**Data for analysis:**
((
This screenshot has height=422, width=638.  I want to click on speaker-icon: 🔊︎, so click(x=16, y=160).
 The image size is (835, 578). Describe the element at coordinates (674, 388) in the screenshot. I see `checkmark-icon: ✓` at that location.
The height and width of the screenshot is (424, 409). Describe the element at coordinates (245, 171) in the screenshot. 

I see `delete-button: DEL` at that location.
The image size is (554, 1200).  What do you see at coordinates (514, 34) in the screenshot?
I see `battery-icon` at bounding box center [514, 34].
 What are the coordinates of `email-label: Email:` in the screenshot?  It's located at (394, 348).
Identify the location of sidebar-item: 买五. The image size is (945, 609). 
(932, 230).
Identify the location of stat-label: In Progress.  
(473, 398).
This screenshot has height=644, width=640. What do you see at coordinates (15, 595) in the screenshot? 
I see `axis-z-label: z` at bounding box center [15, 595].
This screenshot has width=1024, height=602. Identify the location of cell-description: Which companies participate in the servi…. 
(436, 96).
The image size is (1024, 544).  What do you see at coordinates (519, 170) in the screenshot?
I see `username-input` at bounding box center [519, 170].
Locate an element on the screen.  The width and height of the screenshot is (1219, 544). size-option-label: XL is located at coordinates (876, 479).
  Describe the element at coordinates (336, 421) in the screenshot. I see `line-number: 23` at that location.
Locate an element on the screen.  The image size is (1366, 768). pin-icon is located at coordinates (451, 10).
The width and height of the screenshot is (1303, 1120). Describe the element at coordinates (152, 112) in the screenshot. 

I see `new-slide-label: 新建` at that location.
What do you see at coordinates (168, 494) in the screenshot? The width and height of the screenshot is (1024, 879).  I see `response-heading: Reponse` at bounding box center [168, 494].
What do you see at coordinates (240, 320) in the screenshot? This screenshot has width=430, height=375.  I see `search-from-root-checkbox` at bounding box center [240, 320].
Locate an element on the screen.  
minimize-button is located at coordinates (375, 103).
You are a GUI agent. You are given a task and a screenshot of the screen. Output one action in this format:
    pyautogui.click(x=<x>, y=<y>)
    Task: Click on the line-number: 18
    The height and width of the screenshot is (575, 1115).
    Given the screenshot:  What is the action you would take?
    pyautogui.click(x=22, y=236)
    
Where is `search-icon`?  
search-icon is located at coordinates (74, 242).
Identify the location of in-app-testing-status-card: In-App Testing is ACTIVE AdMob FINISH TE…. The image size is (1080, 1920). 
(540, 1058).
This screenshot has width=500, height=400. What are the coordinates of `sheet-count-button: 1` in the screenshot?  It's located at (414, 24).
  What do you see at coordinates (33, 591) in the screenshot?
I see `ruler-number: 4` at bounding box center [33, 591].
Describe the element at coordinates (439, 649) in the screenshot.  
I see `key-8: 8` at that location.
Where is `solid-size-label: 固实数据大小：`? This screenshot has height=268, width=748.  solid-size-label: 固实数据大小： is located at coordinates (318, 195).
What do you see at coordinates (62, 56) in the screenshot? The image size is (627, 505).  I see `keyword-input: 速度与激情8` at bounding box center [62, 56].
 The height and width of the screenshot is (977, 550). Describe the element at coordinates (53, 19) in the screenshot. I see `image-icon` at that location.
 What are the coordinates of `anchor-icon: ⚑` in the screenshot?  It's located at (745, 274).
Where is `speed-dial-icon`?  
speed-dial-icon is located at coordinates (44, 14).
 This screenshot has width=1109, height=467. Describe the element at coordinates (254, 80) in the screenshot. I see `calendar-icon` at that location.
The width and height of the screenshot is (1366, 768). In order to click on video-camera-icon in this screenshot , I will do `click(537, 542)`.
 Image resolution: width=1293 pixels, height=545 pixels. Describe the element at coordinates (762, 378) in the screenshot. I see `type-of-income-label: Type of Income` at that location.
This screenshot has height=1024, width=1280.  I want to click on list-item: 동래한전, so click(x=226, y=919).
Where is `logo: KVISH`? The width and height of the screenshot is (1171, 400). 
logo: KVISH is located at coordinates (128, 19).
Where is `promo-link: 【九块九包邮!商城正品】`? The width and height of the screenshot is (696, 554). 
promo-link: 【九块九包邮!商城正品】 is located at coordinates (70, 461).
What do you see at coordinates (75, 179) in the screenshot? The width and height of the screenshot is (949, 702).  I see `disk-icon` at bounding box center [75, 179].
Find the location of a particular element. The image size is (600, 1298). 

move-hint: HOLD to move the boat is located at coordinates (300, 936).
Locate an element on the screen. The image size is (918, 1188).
))
**What you will do:** Extract the stretch of items from the line containing "What do you see at coordinates (75, 179)" through the line containing "move-hint: HOLD to", reproducing each line verbatim.

**Solution below:**
What do you see at coordinates (75, 179) in the screenshot? The width and height of the screenshot is (949, 702).  I see `disk-icon` at bounding box center [75, 179].
Find the location of a particular element. The image size is (600, 1298). 

move-hint: HOLD to move the boat is located at coordinates (300, 936).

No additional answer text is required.